What I'm interested in here is the micro-developmental version of the phatic (and especially φωτιά-centric) history from Vitruvius.  Sloterdijk is certainly interested in micro-development and most of Spheres I is focused on this topic.  However, he looks primarily at prenatal life, whereas I think there is an interesting parallel to be found in Winnicott's perspectives on early childhood.

(Also, entirely as an aside, it also occurs to me when writing the above that photo- is part of the phatic complex, so "phatic image" may be just as redundant as "phatic speech".)

Looking into the Winnicott's "Playing and Reality", here's how he describes the transitional object.
Of every individual who has reached the stage of being a unit with a limiting membrane and an outside and an inside, it can be said that there is an inner reality to that individual, an inner world which can be rich or poor and can be at peace or in a state of war. [...] My claim is that if there is a need for this double statement, there is also need for a triple one: the third part of the life of a human being, a part that we cannot ignore, is an intermediate area of experiencing, to which inner reality and external life both contribute.  It is an area that is not challenged, because no claim is made on its behalf except that it shall exist as a resting-place for the individual engaged in the perpetual human task of keeping inner and outer reality separate yet interrelated.  It is usual to refer to 'reality-testing', and to make a clear distinction between apperception and perception.  I am here staking a claim for an intermediate state between a baby's inability and his growing ability to recognize and accept reality. (p. 3, Routledge 2006)
Or, much more succinctly:
I am concerned with the first possession, and with the intermediate area between the subjective and that which is objectively perceived. (p. 4)
It seems to me that the fire in Vitruvius is the first posession of human societies, and that the supposed macro-history he gives is directly parallel to the micro-history of each (healthy) infant with respect to "the breast" (in quotes, because in psychoanalytic terms the breast is often a symbol of more than the literal breast) and the transitional object.

This "intermediate area" seems to parallel the "envorganism" discussed by Paul Kockleman and Tim Ingold (and as I understand it they are reformulating ideas from Bateson).

To come back to my thesis -- and insofar as one exists, it's a doozy -- it seems to me that the "intermediate area" or "intermediate state" that Winnicott refers to is the primary locus of contextual effects that allow the living being to "make meaning" (in Ingold's terms).
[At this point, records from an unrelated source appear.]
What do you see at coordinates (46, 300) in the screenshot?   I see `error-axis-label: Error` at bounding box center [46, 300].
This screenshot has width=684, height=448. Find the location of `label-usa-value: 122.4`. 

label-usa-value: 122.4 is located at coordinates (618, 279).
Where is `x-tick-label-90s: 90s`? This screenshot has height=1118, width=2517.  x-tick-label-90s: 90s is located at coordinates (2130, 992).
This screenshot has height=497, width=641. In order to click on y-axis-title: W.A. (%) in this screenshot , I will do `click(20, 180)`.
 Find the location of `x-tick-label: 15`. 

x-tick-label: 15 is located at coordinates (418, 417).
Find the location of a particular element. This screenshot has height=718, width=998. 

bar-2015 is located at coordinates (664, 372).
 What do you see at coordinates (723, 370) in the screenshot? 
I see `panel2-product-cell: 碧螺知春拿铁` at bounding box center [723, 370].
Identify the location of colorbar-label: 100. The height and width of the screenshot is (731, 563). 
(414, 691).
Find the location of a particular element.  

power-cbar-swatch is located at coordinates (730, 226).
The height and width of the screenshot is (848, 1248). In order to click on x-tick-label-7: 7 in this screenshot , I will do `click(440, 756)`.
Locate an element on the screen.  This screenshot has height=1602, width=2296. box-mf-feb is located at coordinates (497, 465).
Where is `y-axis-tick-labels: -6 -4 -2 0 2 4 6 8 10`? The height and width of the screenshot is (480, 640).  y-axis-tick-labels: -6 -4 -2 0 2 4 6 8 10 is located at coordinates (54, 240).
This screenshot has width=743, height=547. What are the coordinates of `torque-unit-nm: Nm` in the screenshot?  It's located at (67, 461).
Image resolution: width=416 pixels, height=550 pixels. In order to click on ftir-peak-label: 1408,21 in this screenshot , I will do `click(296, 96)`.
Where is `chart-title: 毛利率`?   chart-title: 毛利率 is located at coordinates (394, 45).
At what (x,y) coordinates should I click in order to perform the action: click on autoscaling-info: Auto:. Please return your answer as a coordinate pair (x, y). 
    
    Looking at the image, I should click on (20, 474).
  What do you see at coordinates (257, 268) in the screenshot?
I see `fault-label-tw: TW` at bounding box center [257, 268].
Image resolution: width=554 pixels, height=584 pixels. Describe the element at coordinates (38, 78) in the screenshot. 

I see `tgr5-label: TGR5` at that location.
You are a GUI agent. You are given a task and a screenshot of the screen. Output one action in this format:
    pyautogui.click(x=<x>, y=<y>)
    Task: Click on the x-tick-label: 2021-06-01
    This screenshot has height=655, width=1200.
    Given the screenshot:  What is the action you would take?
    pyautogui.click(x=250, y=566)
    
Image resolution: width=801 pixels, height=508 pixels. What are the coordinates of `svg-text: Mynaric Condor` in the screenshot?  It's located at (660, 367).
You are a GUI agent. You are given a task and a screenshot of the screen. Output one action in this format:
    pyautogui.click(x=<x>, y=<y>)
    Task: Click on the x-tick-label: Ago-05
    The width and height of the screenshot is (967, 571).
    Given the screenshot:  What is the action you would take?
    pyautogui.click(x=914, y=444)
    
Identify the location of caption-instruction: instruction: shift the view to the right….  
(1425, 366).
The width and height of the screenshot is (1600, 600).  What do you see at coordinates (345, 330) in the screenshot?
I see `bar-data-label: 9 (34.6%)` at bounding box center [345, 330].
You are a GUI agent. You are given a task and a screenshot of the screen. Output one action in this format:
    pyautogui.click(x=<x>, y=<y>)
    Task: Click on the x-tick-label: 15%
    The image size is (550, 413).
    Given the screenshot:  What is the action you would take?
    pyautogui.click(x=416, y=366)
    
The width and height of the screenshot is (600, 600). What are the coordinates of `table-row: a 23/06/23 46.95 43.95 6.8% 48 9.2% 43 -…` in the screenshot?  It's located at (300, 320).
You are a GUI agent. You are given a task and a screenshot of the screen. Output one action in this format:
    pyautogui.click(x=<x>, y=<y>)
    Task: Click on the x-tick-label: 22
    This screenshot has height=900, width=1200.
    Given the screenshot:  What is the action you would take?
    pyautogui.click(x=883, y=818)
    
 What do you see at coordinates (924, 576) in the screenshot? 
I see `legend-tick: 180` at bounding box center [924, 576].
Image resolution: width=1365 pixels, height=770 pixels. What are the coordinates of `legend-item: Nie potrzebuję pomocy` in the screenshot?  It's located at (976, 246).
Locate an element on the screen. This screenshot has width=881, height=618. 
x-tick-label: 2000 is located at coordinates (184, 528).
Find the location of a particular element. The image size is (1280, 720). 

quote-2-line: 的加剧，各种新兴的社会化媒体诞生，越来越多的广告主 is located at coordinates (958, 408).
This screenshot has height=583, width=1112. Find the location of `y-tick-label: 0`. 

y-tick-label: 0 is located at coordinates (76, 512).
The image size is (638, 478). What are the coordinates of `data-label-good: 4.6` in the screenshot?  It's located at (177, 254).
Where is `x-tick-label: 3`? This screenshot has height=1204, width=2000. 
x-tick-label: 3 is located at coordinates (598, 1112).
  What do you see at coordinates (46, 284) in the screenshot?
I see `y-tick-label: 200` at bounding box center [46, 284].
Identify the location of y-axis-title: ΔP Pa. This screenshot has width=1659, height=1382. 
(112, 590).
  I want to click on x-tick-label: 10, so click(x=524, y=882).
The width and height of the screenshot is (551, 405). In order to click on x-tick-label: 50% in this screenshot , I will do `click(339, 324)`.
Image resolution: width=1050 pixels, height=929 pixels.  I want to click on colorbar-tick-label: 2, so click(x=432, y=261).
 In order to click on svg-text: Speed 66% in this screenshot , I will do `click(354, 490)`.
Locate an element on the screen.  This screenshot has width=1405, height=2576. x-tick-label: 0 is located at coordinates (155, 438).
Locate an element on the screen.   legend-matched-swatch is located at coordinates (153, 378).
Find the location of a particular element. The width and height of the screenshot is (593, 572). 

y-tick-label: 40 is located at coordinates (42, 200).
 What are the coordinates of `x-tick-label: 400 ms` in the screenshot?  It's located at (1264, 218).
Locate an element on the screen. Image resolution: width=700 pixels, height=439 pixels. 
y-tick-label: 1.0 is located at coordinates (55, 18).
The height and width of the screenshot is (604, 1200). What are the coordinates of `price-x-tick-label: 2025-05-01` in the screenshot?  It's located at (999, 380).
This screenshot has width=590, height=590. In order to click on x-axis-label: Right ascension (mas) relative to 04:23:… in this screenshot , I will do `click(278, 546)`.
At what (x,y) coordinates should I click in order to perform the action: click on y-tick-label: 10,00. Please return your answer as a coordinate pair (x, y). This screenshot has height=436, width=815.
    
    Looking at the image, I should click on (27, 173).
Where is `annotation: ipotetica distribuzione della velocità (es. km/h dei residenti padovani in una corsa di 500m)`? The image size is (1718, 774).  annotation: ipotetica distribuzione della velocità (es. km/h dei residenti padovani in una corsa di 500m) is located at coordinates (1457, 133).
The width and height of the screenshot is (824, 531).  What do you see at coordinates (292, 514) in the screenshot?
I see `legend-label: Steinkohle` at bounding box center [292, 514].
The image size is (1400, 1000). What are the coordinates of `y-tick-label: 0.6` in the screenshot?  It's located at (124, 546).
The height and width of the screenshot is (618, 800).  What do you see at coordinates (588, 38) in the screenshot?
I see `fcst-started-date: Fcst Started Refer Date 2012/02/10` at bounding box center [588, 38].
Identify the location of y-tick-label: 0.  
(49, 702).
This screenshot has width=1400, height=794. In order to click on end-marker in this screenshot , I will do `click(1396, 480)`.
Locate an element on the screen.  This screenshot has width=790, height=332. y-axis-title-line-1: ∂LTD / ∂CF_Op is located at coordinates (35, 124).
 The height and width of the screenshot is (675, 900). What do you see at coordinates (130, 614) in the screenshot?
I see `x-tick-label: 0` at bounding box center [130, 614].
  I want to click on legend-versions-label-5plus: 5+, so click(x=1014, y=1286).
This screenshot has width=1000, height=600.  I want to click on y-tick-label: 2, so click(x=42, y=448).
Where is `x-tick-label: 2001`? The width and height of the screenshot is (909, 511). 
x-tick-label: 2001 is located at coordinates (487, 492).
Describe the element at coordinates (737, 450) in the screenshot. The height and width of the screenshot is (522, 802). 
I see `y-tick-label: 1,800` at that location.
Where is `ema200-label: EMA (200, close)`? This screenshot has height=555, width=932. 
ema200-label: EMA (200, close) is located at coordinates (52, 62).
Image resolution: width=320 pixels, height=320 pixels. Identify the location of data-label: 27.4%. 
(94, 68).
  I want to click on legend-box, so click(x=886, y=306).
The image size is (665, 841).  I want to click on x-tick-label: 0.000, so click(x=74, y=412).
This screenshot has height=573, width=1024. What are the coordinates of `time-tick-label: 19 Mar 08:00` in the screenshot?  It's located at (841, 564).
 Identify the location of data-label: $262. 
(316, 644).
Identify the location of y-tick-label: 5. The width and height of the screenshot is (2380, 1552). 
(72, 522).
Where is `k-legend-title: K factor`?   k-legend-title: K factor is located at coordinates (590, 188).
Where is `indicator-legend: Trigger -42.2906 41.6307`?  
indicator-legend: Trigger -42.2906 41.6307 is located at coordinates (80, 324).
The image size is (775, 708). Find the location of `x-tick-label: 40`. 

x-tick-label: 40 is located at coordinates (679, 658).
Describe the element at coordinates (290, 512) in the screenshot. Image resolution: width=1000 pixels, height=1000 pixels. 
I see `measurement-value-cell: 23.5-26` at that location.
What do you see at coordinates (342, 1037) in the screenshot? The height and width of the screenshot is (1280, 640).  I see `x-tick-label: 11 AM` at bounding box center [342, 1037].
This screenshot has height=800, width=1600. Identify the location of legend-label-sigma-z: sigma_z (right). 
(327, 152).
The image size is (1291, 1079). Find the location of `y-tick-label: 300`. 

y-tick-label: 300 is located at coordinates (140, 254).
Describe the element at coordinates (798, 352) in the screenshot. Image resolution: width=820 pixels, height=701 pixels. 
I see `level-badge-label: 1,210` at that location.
In other words, the "first posession" -- which is perhaps also "the channel" -- is what makes possible the "adoption" (Stiegler's term) of the world.

Ingold refers straightforwardly to "perception" -- and I think with the reflections on "phatic speech" and "phatic images", we can agree that perception is related.  But perhaps the phatic is more accurately in an intermediate state between perception and apperception.  It carries with it a bit of the magic of fire, or of music, or of cinema.  If I wanted to be poetic I might say "an illusion that is more real than the real".

Phatic Objects

So I finally stumbled upon something that reinforces the alternative etymological interpretation of "phatic", specifically in the sense "to show":
During a performance in front of an audience, 3D printers often produce useless objects that serve as pretexts for operating the machines [Figure 3(c and d)]. Usually, these samples are downloaded from the Internet. Known as “crapjects”, a contraction of “crappy” and “objects”, they are printed to make up for a lack of inspiration; the idea that we can print anything petrifies people far more than it liberates them. These objects, created by default, should be referred to as phatic objects from the ancient Greek word phanein meaning “to show”. They represent a ready-made lyophilised version of the possibilities of personal production. The Russian linguist Jakobson (1963) defined the phatic function of language as language for the sake of interaction. In the technical situation imposed by 3D printing, this means maintaining active contact between the operator and the printer. Phatic objects are objects that are printed with no real purpose, a sort of cheat sheet that hides a lack of ideas (Figure 4).
From: Bosqué, Camille 2015. "What are you printing? Ambivalent emancipation by 3D printing. Rapid Prototyping Journal 21(5): 572-581.